Data: Extracted and Pre-processed Patches (each patch containing a sugarbeet field)

Dimensions: (N, T, C, H, W) = (N, 7, 10, 64, 64)

In [4]:
preprocessing_pipeline = PreProcessingPipelineTemporal()
field_numbers_train, acquisition_dates_train, patch_tensor_train, visualisation_train = preprocessing_pipeline.get_processed_temporal_cubes('train', 'b10')
field_numbers_eval, acquisition_dates_eval, patch_tensor_eval, visualisation_eval = preprocessing_pipeline.get_processed_temporal_cubes('eval', 'b10')
patch_tensor_train.shape, patch_tensor_eval.shape

(torch.Size([2425, 7, 10, 64, 64]), torch.Size([48, 7, 10, 64, 64]))

### Create Sub-Patches

In [5]:
train_subpatches, train_subpatch_coords = non_overlapping_sliding_window(patch_tensor_train, field_numbers_train, patch_size=config.subpatch_size)
eval_subpatches, eval_subpatch_coords = non_overlapping_sliding_window(patch_tensor_eval, field_numbers_eval, patch_size=config.subpatch_size)
train_subpatches.shape, eval_subpatches.shape

(torch.Size([54623, 7, 10, 4, 4]), torch.Size([1197, 7, 10, 4, 4]))

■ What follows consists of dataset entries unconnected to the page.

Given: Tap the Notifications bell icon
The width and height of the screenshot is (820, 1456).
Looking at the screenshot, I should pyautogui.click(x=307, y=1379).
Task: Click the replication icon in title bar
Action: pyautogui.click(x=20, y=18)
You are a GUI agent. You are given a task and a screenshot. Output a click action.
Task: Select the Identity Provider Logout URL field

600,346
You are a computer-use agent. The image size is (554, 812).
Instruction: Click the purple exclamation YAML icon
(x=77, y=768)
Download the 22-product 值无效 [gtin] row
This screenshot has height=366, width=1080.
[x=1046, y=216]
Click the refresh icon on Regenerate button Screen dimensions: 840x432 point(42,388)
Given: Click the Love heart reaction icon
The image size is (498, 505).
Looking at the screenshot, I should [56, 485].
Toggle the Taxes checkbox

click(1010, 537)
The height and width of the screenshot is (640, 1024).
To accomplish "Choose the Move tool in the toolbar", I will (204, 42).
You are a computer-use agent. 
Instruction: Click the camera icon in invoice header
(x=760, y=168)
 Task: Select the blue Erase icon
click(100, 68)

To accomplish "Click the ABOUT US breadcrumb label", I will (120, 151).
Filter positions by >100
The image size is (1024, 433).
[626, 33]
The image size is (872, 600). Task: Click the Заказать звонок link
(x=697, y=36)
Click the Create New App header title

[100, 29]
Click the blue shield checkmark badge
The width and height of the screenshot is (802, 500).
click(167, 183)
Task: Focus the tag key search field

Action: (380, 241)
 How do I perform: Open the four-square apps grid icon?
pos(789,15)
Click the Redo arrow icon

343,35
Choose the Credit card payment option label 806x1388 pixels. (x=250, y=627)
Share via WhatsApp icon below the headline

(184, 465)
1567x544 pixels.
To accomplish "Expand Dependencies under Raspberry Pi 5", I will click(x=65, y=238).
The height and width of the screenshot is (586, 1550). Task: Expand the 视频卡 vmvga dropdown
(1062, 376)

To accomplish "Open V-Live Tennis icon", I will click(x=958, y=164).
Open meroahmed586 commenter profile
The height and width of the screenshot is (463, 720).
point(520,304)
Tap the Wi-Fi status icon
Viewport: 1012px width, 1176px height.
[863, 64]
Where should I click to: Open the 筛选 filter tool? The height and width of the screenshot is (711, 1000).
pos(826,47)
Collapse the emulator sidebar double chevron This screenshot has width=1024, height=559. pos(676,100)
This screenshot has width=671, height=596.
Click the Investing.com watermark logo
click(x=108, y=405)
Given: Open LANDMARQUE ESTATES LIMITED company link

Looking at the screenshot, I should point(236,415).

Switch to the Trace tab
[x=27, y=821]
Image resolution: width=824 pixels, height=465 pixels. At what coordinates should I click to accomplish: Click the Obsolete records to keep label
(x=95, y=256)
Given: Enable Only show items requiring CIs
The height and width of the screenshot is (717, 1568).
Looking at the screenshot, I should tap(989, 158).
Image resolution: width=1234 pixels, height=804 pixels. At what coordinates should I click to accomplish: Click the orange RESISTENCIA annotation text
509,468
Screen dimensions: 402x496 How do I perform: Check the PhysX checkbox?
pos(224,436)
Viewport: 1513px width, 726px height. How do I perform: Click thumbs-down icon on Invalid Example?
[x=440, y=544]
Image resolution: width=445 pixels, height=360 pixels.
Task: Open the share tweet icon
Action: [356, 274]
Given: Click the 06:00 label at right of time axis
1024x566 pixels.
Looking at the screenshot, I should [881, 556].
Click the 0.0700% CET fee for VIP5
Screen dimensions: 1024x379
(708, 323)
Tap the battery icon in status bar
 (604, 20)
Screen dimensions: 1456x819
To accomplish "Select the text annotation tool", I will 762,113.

Get properly formatted field numbers for the evaluation function

In [6]:
train_coord_fn = get_string_fielddata(train_subpatch_coords)
eval_coord_fn = get_string_fielddata(eval_subpatch_coords)

## 1. K-means Clustering 

### Modeling

Clustering the sub-patches 

In [39]:
kmeans_b10 = kmeans_function(train_subpatches, n_clusters=2, random_state=1)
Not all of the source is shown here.